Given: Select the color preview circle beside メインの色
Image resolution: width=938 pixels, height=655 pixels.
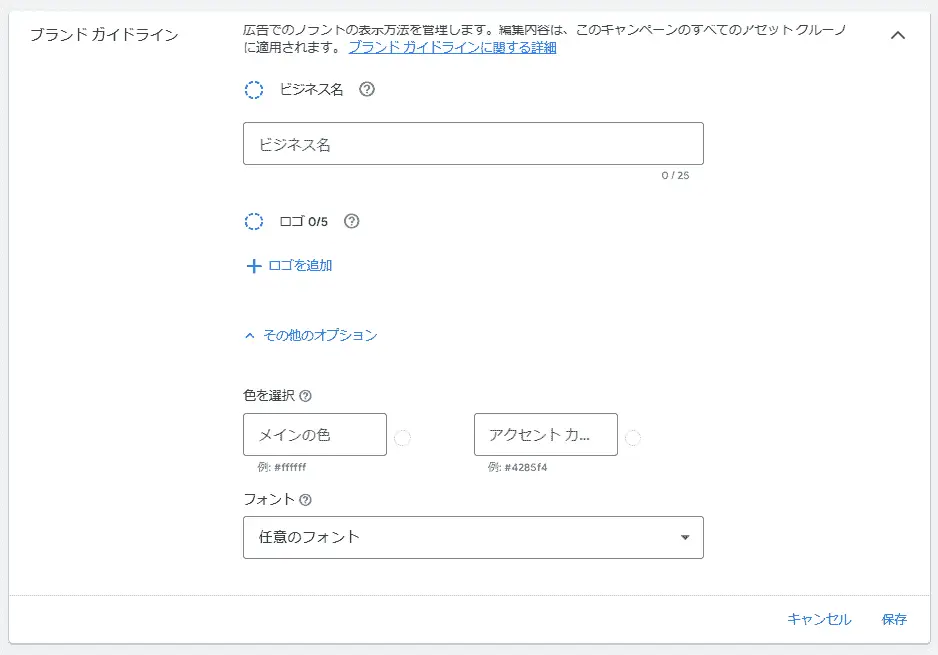Looking at the screenshot, I should 401,434.
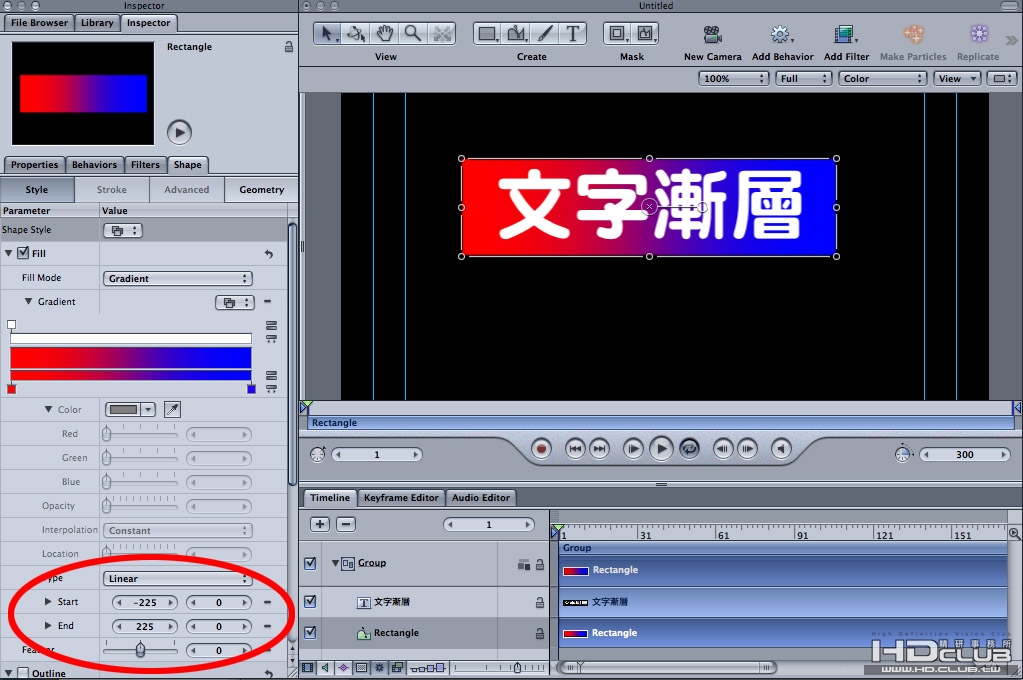Open the Fill Mode Gradient dropdown

177,278
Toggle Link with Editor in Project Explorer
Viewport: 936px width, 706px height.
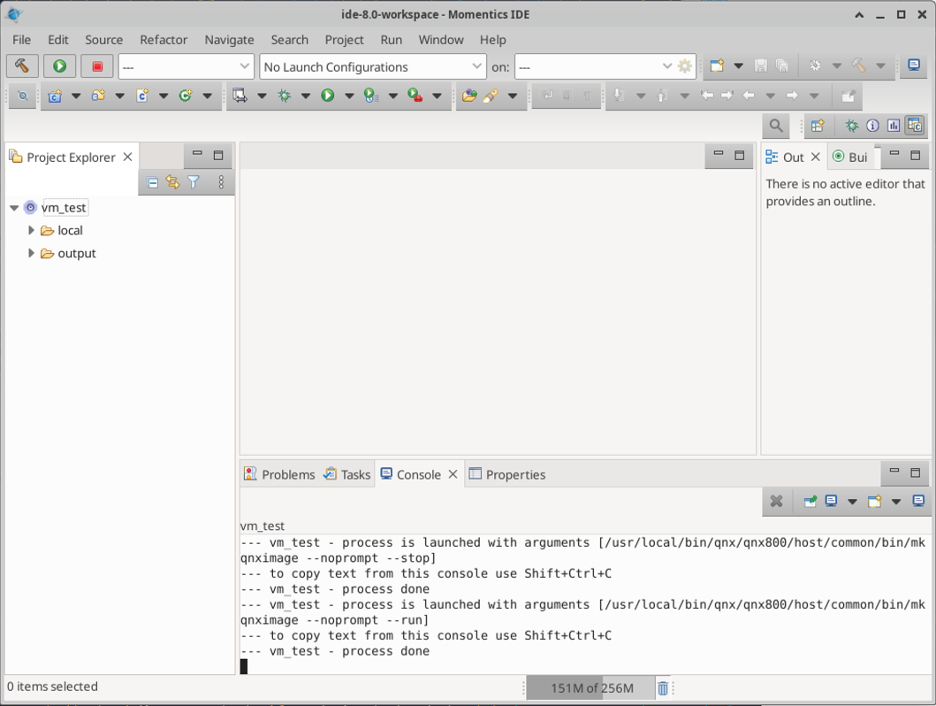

#### EXERCISE PROMPT
An exact retyping of the material, minus the pictures, is the required answer.

#### WRITTEN REPLY
Given: Select the color preview circle beside メインの色
Image resolution: width=938 pixels, height=655 pixels.
Looking at the screenshot, I should 401,434.
Open the Fill Mode Gradient dropdown

177,278
Toggle Link with Editor in Project Explorer
Viewport: 936px width, 706px height.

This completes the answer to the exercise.